▶ [To be done]
Copy every line of the entries, switching "Contact us" to "Get in touch" and leaving everything else unchanged.

___ Dataset rows ___

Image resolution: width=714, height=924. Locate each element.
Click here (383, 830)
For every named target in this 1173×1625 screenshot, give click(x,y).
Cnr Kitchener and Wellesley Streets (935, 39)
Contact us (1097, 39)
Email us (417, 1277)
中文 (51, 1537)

___

▶ [Solution]
Image resolution: width=714, height=924. Locate each element.
Click here (383, 830)
For every named target in this 1173×1625 screenshot, give click(x,y).
Cnr Kitchener and Wellesley Streets (935, 39)
Get in touch (1097, 39)
Email us (417, 1277)
中文 (51, 1537)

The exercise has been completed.